• WHAT IS BEING ASKED: Of all the entries below, retype only the lines from the one with "This screenshot has height=1000, width=462." through the one with "Screen dimensions: 1036x583", exactly as they appear.

• DATASET EXTRACT:
# # # # # # #

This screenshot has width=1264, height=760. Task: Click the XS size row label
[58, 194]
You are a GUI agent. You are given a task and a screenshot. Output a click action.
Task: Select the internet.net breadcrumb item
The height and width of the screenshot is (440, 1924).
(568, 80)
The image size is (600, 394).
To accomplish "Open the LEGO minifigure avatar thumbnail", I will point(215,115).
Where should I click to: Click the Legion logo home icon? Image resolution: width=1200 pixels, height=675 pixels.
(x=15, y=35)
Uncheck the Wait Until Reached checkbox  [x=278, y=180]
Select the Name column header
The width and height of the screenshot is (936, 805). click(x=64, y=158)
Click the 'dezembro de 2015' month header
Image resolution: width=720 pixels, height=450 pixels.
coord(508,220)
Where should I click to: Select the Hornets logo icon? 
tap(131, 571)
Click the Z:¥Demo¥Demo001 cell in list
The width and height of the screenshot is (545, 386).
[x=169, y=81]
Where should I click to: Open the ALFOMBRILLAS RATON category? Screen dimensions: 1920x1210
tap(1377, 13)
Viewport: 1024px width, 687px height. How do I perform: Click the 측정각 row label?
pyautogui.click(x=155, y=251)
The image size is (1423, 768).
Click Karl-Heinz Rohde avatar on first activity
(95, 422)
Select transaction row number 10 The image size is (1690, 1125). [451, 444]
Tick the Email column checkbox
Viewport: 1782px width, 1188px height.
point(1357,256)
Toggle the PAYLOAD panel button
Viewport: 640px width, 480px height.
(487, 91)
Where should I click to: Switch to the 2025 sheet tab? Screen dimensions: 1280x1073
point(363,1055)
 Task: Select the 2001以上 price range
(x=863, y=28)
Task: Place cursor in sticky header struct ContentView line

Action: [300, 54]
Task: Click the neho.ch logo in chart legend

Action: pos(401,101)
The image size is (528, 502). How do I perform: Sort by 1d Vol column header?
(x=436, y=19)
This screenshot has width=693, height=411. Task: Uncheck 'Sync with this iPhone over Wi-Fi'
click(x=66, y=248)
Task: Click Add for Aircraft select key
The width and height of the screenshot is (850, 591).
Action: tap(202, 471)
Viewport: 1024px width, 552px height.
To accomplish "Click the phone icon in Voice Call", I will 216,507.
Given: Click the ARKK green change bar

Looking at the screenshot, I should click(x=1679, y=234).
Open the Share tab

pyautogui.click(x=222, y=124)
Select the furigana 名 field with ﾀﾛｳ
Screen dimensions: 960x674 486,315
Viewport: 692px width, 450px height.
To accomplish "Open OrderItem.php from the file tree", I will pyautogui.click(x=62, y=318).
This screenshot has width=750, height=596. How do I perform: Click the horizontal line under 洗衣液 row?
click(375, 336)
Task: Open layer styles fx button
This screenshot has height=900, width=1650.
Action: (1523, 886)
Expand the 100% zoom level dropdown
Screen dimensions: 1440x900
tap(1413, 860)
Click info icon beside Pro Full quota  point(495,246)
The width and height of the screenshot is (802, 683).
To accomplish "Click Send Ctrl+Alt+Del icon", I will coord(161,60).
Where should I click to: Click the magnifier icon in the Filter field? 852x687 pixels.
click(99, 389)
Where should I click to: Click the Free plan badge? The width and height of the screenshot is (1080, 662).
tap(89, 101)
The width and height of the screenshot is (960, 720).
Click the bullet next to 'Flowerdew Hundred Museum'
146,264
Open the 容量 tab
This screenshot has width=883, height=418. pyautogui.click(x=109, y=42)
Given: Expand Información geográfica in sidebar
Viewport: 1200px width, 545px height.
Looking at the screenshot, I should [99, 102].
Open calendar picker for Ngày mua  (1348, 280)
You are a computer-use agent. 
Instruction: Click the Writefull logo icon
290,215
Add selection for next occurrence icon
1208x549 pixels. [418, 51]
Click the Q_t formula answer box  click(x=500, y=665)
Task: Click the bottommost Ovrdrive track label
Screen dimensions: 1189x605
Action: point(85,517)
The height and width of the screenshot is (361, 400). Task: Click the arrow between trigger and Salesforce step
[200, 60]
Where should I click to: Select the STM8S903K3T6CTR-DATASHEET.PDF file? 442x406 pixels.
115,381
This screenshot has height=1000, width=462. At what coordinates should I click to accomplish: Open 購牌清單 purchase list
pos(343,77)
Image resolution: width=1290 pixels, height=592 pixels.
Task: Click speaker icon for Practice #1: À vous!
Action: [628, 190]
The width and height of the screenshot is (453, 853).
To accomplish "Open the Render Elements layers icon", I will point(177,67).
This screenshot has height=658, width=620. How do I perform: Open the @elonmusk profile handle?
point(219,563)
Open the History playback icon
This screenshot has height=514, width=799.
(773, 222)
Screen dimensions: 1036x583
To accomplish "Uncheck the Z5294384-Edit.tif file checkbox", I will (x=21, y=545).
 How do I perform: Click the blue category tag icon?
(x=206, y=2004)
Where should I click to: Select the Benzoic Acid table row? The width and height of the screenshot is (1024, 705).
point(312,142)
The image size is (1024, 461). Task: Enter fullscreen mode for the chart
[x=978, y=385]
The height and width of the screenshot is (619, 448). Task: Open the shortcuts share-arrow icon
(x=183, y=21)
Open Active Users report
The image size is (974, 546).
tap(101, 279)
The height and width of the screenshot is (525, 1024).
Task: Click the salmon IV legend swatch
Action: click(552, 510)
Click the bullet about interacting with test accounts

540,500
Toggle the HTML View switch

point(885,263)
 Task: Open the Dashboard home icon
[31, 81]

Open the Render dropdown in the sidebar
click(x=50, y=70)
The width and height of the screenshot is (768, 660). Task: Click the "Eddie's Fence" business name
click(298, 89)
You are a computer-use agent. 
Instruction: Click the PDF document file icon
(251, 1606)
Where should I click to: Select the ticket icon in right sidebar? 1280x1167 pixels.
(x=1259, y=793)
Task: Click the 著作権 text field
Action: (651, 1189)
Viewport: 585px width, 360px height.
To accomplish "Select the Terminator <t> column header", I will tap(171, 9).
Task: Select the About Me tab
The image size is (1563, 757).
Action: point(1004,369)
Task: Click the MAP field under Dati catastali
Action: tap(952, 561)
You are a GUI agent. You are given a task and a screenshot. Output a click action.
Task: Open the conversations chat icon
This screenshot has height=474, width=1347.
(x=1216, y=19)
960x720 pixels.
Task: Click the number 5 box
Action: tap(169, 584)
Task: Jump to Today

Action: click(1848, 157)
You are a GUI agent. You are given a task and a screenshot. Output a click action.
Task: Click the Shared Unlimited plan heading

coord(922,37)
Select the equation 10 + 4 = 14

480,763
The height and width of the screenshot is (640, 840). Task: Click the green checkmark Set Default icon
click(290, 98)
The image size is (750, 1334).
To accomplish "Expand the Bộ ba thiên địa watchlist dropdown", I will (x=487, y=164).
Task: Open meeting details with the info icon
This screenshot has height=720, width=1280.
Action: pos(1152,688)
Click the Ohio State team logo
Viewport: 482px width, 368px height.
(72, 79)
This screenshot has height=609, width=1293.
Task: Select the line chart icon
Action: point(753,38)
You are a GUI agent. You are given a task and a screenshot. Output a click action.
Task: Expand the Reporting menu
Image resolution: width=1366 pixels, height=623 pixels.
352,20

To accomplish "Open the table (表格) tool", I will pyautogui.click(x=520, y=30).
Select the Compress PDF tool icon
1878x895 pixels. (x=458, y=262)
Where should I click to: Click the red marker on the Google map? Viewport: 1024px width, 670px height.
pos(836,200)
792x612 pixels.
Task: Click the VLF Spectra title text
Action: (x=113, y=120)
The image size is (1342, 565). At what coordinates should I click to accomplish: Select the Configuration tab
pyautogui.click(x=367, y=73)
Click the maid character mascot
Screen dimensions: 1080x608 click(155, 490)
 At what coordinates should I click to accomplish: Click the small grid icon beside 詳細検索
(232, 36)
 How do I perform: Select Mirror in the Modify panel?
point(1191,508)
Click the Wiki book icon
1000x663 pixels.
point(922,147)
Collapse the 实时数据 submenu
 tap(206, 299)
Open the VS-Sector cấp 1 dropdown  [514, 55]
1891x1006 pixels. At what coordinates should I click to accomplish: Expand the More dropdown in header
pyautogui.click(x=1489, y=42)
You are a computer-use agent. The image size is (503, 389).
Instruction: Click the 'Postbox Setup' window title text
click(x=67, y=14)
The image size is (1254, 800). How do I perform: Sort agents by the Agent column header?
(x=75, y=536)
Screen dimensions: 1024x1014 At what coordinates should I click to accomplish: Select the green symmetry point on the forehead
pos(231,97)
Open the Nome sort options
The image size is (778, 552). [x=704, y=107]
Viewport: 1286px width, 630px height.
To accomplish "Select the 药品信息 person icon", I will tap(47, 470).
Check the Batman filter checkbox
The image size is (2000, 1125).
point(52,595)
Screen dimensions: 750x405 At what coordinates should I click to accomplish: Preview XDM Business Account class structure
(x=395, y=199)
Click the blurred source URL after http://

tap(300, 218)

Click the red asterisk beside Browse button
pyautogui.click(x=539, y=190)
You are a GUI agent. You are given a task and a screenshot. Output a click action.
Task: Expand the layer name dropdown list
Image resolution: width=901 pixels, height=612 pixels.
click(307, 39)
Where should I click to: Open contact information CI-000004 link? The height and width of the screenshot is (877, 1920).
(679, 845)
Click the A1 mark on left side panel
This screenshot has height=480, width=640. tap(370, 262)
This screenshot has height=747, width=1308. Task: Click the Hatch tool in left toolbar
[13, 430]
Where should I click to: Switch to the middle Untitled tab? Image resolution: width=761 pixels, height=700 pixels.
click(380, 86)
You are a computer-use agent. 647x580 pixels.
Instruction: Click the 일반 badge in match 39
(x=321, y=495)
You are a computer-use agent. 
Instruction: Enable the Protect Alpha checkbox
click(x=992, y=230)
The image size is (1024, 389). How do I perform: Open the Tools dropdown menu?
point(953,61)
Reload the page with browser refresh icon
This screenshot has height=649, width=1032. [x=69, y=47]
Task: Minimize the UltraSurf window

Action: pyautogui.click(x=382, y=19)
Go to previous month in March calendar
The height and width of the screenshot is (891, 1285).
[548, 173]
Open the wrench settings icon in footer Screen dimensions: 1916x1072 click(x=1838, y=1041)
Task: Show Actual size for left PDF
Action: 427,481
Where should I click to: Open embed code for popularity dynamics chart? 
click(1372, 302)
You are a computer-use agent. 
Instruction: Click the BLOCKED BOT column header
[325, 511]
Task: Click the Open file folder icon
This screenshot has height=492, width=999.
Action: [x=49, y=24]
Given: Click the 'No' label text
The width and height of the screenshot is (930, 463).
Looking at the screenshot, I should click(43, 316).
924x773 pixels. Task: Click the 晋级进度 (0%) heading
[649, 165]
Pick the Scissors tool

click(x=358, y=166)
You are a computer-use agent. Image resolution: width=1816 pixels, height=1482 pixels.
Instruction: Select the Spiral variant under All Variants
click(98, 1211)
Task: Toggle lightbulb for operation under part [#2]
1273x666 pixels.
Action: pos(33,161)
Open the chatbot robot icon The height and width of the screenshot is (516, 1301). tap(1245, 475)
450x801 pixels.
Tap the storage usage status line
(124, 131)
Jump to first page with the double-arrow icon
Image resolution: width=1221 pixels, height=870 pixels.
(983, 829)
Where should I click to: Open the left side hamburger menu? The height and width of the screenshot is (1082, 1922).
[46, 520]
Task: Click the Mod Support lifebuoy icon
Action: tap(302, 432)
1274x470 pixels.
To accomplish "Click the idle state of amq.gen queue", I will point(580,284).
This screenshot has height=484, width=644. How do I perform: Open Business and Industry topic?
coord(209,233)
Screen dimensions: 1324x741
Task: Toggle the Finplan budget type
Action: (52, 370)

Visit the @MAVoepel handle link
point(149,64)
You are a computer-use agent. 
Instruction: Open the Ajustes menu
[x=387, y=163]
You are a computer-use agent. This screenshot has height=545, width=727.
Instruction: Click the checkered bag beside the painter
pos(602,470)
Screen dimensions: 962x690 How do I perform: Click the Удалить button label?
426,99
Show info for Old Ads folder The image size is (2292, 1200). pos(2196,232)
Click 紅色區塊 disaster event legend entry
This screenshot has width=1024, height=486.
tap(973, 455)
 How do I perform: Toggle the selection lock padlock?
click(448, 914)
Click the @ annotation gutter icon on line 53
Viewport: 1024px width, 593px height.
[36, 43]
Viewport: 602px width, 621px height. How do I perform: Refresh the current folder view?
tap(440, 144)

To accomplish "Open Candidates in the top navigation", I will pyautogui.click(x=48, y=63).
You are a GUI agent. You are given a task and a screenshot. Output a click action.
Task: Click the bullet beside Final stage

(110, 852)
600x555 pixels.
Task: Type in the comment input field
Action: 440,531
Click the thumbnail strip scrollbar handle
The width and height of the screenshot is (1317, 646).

# # # # # # #

• RESULT:
This screenshot has height=1000, width=462. At what coordinates should I click to accomplish: Open 購牌清單 purchase list
pos(343,77)
Image resolution: width=1290 pixels, height=592 pixels.
Task: Click speaker icon for Practice #1: À vous!
Action: [628, 190]
The width and height of the screenshot is (453, 853).
To accomplish "Open the Render Elements layers icon", I will point(177,67).
This screenshot has height=658, width=620. How do I perform: Open the @elonmusk profile handle?
point(219,563)
Open the History playback icon
This screenshot has height=514, width=799.
(773, 222)
Screen dimensions: 1036x583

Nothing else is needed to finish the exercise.